Every single entry that follows is to be retyped exactly.
+++ Raw data
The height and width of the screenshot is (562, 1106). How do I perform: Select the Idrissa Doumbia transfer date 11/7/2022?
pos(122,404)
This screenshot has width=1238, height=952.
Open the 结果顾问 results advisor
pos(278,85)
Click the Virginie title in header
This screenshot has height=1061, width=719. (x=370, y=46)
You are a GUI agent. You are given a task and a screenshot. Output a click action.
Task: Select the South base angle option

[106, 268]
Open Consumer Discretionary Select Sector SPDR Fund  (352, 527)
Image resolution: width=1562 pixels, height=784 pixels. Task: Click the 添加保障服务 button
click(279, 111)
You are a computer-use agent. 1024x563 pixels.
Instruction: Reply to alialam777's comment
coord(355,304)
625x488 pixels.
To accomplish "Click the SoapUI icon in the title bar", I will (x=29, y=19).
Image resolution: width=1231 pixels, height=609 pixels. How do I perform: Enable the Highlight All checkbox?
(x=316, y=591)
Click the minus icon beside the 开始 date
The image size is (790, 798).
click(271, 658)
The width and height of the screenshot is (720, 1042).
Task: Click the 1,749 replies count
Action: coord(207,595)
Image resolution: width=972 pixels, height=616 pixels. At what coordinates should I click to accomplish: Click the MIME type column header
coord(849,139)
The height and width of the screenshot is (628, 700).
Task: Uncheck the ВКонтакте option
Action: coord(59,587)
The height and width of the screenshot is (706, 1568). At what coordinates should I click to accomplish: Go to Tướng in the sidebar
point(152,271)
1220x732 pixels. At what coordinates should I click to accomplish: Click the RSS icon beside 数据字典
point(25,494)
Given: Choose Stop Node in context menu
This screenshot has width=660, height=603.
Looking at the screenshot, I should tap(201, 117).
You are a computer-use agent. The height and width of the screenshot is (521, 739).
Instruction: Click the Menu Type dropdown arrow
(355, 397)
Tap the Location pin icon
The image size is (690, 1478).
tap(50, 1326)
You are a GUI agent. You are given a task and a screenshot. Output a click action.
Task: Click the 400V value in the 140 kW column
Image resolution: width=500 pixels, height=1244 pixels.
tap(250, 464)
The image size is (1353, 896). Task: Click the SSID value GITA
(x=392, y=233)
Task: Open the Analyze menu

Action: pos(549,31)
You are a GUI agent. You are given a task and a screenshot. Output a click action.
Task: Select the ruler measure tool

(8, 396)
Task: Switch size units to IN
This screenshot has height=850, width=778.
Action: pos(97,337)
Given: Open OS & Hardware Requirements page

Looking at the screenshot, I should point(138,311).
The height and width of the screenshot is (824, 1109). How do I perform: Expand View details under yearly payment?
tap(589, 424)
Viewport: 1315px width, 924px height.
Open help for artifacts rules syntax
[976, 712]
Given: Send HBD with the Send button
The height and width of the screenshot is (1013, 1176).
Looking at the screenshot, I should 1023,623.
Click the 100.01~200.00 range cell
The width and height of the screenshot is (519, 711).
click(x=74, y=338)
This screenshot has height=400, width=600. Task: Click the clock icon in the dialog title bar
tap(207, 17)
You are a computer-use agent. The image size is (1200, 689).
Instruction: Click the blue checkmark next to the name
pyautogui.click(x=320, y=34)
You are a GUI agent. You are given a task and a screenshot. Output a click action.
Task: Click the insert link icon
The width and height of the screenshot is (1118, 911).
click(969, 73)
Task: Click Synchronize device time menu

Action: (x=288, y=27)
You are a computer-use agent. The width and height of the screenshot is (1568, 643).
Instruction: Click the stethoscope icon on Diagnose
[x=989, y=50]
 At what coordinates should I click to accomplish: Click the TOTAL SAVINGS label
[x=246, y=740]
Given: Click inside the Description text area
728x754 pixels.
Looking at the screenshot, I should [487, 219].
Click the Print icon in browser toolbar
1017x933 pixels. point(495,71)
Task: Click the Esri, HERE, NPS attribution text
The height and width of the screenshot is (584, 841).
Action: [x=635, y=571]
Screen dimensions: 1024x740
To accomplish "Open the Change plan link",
++++++
▶ [Exercise answer]
The height and width of the screenshot is (562, 1106). How do I perform: Select the Idrissa Doumbia transfer date 11/7/2022?
pos(122,404)
This screenshot has width=1238, height=952.
Open the 结果顾问 results advisor
pos(278,85)
Click the Virginie title in header
This screenshot has height=1061, width=719. (x=370, y=46)
You are a GUI agent. You are given a task and a screenshot. Output a click action.
Task: Select the South base angle option

[106, 268]
Open Consumer Discretionary Select Sector SPDR Fund  (352, 527)
Image resolution: width=1562 pixels, height=784 pixels. Task: Click the 添加保障服务 button
click(279, 111)
You are a computer-use agent. 1024x563 pixels.
Instruction: Reply to alialam777's comment
coord(355,304)
625x488 pixels.
To accomplish "Click the SoapUI icon in the title bar", I will (x=29, y=19).
Image resolution: width=1231 pixels, height=609 pixels. How do I perform: Enable the Highlight All checkbox?
(x=316, y=591)
Click the minus icon beside the 开始 date
The image size is (790, 798).
click(271, 658)
The width and height of the screenshot is (720, 1042).
Task: Click the 1,749 replies count
Action: coord(207,595)
Image resolution: width=972 pixels, height=616 pixels. At what coordinates should I click to accomplish: Click the MIME type column header
coord(849,139)
The height and width of the screenshot is (628, 700).
Task: Uncheck the ВКонтакте option
Action: coord(59,587)
The height and width of the screenshot is (706, 1568). At what coordinates should I click to accomplish: Go to Tướng in the sidebar
point(152,271)
1220x732 pixels. At what coordinates should I click to accomplish: Click the RSS icon beside 数据字典
point(25,494)
Given: Choose Stop Node in context menu
This screenshot has width=660, height=603.
Looking at the screenshot, I should tap(201, 117).
You are a computer-use agent. The height and width of the screenshot is (521, 739).
Instruction: Click the Menu Type dropdown arrow
(355, 397)
Tap the Location pin icon
The image size is (690, 1478).
tap(50, 1326)
You are a GUI agent. You are given a task and a screenshot. Output a click action.
Task: Click the 400V value in the 140 kW column
Image resolution: width=500 pixels, height=1244 pixels.
tap(250, 464)
The image size is (1353, 896). Task: Click the SSID value GITA
(x=392, y=233)
Task: Open the Analyze menu

Action: pos(549,31)
You are a GUI agent. You are given a task and a screenshot. Output a click action.
Task: Select the ruler measure tool

(8, 396)
Task: Switch size units to IN
This screenshot has height=850, width=778.
Action: pos(97,337)
Given: Open OS & Hardware Requirements page

Looking at the screenshot, I should point(138,311).
The height and width of the screenshot is (824, 1109). How do I perform: Expand View details under yearly payment?
tap(589, 424)
Viewport: 1315px width, 924px height.
Open help for artifacts rules syntax
[976, 712]
Given: Send HBD with the Send button
The height and width of the screenshot is (1013, 1176).
Looking at the screenshot, I should 1023,623.
Click the 100.01~200.00 range cell
The width and height of the screenshot is (519, 711).
click(x=74, y=338)
This screenshot has height=400, width=600. Task: Click the clock icon in the dialog title bar
tap(207, 17)
You are a computer-use agent. The image size is (1200, 689).
Instruction: Click the blue checkmark next to the name
pyautogui.click(x=320, y=34)
You are a GUI agent. You are given a task and a screenshot. Output a click action.
Task: Click the insert link icon
The width and height of the screenshot is (1118, 911).
click(969, 73)
Task: Click Synchronize device time menu

Action: (x=288, y=27)
You are a computer-use agent. The width and height of the screenshot is (1568, 643).
Instruction: Click the stethoscope icon on Diagnose
[x=989, y=50]
 At what coordinates should I click to accomplish: Click the TOTAL SAVINGS label
[x=246, y=740]
Given: Click inside the Description text area
728x754 pixels.
Looking at the screenshot, I should [487, 219].
Click the Print icon in browser toolbar
1017x933 pixels. point(495,71)
Task: Click the Esri, HERE, NPS attribution text
The height and width of the screenshot is (584, 841).
Action: [x=635, y=571]
Screen dimensions: 1024x740
To accomplish "Open the Change plan link",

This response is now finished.